◆ Task prompt: Pull out every line in the entries below that contains the word "Where".
** Start of Records to use **
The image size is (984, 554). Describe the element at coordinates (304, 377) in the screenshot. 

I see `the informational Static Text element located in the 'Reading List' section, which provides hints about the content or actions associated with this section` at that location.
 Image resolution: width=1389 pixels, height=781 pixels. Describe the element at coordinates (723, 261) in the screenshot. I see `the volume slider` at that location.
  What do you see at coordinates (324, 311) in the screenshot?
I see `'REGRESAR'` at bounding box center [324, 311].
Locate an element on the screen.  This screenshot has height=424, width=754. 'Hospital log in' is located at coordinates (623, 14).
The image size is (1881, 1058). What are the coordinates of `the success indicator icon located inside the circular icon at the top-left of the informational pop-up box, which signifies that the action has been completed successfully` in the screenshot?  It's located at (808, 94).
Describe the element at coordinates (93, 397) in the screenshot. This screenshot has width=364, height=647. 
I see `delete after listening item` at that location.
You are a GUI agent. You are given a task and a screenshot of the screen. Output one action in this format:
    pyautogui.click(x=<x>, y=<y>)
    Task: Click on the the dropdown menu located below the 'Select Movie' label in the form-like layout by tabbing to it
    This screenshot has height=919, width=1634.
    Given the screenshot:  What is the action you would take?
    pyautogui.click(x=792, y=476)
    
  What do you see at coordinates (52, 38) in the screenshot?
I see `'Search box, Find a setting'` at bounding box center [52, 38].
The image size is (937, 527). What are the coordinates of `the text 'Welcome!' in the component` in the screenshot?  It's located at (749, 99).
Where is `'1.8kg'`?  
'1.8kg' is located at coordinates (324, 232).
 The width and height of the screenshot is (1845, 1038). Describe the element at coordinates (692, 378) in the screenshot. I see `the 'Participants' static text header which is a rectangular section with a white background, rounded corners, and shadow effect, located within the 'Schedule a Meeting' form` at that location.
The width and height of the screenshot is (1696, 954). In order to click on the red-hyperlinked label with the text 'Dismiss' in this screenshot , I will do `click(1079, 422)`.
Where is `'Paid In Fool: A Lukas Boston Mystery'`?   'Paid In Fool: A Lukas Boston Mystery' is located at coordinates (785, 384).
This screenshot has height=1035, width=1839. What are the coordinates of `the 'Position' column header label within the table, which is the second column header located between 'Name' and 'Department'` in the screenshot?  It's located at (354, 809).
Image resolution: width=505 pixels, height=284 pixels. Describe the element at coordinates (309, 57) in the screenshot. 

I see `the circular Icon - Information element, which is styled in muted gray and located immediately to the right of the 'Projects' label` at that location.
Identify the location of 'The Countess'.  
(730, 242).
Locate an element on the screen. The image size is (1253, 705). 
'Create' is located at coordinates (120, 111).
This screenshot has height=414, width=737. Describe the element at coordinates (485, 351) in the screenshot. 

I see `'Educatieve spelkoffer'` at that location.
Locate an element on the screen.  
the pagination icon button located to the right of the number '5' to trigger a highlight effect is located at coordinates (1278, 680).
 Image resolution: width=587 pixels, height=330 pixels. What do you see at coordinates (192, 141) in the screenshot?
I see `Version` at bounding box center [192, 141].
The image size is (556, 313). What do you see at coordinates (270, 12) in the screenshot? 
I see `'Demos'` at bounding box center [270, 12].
** End of Records to use **
◆ Answer to this exercise:
Where is `'1.8kg'`?  
Where is `'Paid In Fool: A Lukas Boston Mystery'`?   'Paid In Fool: A Lukas Boston Mystery' is located at coordinates (785, 384).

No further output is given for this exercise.